Before jumping into any conclusions, I asked over 50 of the people I know, and the results were exactly how I imagined they would be. The great majority of the survey respondents (77%) agreed they posted less than what they used to in the pre-pandemic-world, leaving just a marginal 23% of them with the opposite answer.
(77%) agreed they posted less than what they used to in the pre-pandemic-world
This can affect negatively social network companies such as Facebook or Twitter since over 95 percent of their revenue comes from advertising (Statista, 2020).

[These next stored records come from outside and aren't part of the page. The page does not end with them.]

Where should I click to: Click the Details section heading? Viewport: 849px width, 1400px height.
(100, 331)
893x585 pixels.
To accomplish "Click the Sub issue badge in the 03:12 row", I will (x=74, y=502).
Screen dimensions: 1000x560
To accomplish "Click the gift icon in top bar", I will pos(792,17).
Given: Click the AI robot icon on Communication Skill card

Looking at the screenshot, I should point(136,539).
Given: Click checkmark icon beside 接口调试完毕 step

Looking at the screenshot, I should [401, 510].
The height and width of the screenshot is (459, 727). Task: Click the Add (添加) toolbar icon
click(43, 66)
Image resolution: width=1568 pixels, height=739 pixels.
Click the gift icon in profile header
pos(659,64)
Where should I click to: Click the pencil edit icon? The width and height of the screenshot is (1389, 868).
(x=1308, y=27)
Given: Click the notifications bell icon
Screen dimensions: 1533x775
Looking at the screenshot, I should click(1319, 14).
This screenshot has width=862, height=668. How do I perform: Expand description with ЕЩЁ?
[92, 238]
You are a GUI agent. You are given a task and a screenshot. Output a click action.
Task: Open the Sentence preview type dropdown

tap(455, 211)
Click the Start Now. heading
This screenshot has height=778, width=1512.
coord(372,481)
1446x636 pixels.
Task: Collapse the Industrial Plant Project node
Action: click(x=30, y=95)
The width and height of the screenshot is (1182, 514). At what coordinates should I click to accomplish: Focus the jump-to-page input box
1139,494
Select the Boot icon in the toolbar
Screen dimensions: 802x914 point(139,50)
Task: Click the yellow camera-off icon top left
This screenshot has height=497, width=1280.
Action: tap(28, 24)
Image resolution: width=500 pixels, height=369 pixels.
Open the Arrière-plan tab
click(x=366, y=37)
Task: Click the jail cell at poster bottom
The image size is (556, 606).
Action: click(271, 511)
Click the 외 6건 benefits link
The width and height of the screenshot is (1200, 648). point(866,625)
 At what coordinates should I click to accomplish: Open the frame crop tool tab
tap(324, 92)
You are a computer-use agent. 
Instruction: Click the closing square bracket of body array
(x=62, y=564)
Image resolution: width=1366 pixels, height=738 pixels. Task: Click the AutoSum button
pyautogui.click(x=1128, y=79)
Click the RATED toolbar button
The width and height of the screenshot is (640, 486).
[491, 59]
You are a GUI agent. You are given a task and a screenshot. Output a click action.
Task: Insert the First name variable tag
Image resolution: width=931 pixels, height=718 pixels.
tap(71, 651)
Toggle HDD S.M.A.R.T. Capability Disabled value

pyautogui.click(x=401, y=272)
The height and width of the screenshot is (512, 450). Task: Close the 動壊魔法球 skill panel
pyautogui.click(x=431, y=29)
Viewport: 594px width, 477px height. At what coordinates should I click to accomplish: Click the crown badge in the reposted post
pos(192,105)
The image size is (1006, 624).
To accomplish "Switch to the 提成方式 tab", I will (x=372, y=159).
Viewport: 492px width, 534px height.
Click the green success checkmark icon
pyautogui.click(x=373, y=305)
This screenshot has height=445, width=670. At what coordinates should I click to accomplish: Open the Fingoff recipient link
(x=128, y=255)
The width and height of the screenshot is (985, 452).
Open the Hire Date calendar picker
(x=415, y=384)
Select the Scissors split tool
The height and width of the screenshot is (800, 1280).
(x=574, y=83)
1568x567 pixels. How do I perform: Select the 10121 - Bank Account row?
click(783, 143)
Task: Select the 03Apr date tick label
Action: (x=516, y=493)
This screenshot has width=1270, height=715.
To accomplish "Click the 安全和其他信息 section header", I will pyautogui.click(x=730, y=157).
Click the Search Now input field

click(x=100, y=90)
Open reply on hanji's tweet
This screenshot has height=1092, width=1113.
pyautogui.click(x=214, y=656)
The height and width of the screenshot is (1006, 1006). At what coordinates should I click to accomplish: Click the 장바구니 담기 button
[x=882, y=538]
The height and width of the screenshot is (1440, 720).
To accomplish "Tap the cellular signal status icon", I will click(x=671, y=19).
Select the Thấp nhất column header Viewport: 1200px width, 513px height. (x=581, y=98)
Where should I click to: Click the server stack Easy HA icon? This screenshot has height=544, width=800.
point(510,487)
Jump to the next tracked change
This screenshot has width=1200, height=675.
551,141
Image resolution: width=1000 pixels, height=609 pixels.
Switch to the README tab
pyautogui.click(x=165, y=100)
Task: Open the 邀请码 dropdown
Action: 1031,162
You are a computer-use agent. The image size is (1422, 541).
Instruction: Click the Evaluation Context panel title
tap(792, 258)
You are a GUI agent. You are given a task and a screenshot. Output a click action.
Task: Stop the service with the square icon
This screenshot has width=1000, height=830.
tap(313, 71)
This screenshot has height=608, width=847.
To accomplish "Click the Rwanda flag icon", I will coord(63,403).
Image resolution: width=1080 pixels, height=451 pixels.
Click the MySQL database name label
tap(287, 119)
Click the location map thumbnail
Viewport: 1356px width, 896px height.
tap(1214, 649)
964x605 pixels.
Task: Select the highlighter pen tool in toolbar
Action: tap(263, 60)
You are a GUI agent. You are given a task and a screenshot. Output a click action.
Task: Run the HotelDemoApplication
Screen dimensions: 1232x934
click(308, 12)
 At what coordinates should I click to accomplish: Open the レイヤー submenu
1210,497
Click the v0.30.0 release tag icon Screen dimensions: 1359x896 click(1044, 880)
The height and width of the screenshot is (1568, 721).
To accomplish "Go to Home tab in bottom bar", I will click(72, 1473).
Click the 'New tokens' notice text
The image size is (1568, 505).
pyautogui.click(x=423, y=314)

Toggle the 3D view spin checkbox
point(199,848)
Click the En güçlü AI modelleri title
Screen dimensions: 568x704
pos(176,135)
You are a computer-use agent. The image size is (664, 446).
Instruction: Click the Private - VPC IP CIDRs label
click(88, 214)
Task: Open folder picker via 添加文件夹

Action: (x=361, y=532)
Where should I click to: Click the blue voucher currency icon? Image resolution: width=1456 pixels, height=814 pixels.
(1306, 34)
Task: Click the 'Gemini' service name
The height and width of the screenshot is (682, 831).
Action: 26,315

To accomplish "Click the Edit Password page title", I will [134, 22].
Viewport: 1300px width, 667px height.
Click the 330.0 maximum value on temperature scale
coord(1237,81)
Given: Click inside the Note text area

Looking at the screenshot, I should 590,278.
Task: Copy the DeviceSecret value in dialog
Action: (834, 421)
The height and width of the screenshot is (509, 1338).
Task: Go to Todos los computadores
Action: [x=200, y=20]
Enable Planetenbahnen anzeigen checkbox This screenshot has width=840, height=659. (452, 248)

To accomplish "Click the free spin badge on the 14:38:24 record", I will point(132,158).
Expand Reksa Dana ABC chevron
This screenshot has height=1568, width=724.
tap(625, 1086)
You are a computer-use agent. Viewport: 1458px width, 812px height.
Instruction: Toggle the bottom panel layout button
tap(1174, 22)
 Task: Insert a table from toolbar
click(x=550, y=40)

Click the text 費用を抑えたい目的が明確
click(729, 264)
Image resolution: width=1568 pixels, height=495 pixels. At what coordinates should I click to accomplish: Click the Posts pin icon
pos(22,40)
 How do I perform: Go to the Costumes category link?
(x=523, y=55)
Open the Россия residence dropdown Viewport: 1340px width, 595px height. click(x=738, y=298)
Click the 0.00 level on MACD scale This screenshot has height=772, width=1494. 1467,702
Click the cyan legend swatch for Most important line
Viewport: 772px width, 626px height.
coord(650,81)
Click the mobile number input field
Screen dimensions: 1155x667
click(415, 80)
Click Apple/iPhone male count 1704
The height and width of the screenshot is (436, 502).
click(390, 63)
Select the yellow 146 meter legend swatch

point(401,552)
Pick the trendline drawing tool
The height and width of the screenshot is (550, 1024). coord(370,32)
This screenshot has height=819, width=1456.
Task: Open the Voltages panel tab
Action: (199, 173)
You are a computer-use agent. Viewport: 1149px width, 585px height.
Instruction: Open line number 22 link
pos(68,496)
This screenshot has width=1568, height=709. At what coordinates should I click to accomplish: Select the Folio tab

This happened when most of us spent most of our time in front of screens, but our activity shifted from showing our lives (back then not really interesting) to consuming other people and companies’ content such as Netflix. Even popular creators have paused their main activity during the lockdown months, which lowers the content production by a lot. So, as you see individuals’ content production has dropped a lot, while entertainment companies’ content consumption has skyrocketed.
Streaming companies have seen a decline in their revenue only because of companies’ marketing budget cuts and consumers’ subscription cancelations, but in the case of companies like Netflix or Spotify, the decline has been momentary, since people have streamed more content than ever before, during lockdown.
Therefore, this creates a dilemma, since the same people who have been creating less content have been streaming more commercial content, which is limited. This means that there is less new content available in the market, which would have to raise this content’s price because of the increasing content demand and the decreasing content production. Although these companies are using a containing strategy to gain more customers by keeping their prices low and releasing pre-filmed shows. So, as you see here, the content crown has passed to the Entertainment Corporations and has left Social Media Consumers.
the content crown has passed to the Entertainment Corporations and has left Social Media Consumers.
If this does not change back to the way it used to be, it could be a big problem for the big social networks but most importantly for any brand that wants to advertise itself on them, since right now there is not as much attention there, instead, it is on Netflix, Disney + HBO…, which are ad-free.
To conclude, we have created less content than ever before, probably because our lives were just boring at that point of time, but we have been streaming more TV shows than ever, which creates a dilemma for any brand that wants to advertise itself on social media since the attention has shifted towards the big commercial streaming platforms.